Когда он дошел до первых корейских домиков с соломенными крышами, было уже темно. Где-то вдалеке, наверное, в совхозном винограднике, лаяли собаки. Если бы не собаки, которых пораспустил совхозный сторож Наби-однорук, тем временем как сам воровал хлопковые семена из-под вагонов, можно было бы пойти туда, в этот виноградник; там, у старого, разваленного дувала под орешиной сброшено все сено, которым укрывали виноград на зиму. Из этого виноградника они всю прошлую осень возили на тачке домой сухолом, вернее сухорез — обрезанные по весне лозы, — ими бабушка топила тандыр
[34], и тогда это сено лежало, высушенное за лето на солнце, а виноградник, обобранный и засохший, таил под сухими листьями малюсенькие хрустящие гроздья, которыми оно объедались под орешиной на этом самом сене, а однажды они взяли с собой и жадину Минталипа с его братишкой — Минтахиром, и этот Минталип, вместо того чтобы собирать сухорез, полез на эту орешину и набрал на ней полную майку орехов, и все ему казалось мало, даже когда они кончили есть виноград и стали собираться катить свою полную тачку к дому. И тогда Минталип потянулся за последним на дереве орехом, и вдруг треснула ветка и он, вопя, грохнулся с этой высоты на землю рядом с кучей сена, а они даже не заметили как его тут же следом накрыла обломанная ветвь, так был сладок хрустящий виноград, а когда обернулись, то услышали из-под этой ветви его голос: «Мин — та — хир… Мин-та-хи-ир…» и какое-то бормотание, похожее на хрипы. Они бросились к нему, перепугавшись до смерти возможного, и когда стащили эту лапистую ветвь, Минталип лежал плашмя и зовя из последних сил своего брата: «Минта-а-хи-ир…» — пересчитывал за пазухой свои нерастерянные орехи: «Биряв, икяв, ущяв…»А дальше, за совхозным виноградником, начинались поля, разрезанные двумя или тремя многокилометровыми арыками, по неровным берегам которых они собирали по весне мяту, и каждую весну бабушка отделяла от теста, предназначенного для базарных лепешек, один катыш и последний тандыр оставляла на самсу
[35]из этой мяты, съев которую, можно было весь год ходить здоровым. Зелень эта помогала во многом, и она, как говорила бабушка, была лучшим «погонщиком хлеба», уступая лишь к маю это право сначала зеленому урюку, а потом и зеленым яблокам.Можно было бы и сейчас, вернувшись на станцию, пробраться незаметно в переулок, откуда всегда выбегал старый Фатхулла, и через дувал забраться на яблоню, полную этих яблок, но их кислота, только представленная кончиком языка, уже заставила урчать горящий живот.

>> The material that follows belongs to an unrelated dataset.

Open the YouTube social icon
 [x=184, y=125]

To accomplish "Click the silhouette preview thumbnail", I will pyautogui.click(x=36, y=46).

Он на секунду остановился на рельсе, по которой шёл, и даже не потому, что на подступах к станции она раздваивалась у самой первой стрелки, а потому что ему показалось, что он забыл нечто мелькнувшее секундой раньше в памяти, то, что секундой позже, перейди он на другую, уходящую к краю полотна рельсу, безвозвратно забудется, и он обернулся назад, где в темноте, сверкая от лунного света, убегали вдаль коротенькие рельсы, а потом посмотрел по сторонам, и в этом лунном свете с высоты железнодорожной насыпи увидел за низенькими корейскими домишками бескрайние поля, окаймлённые лишь во-он там Зах-арыком.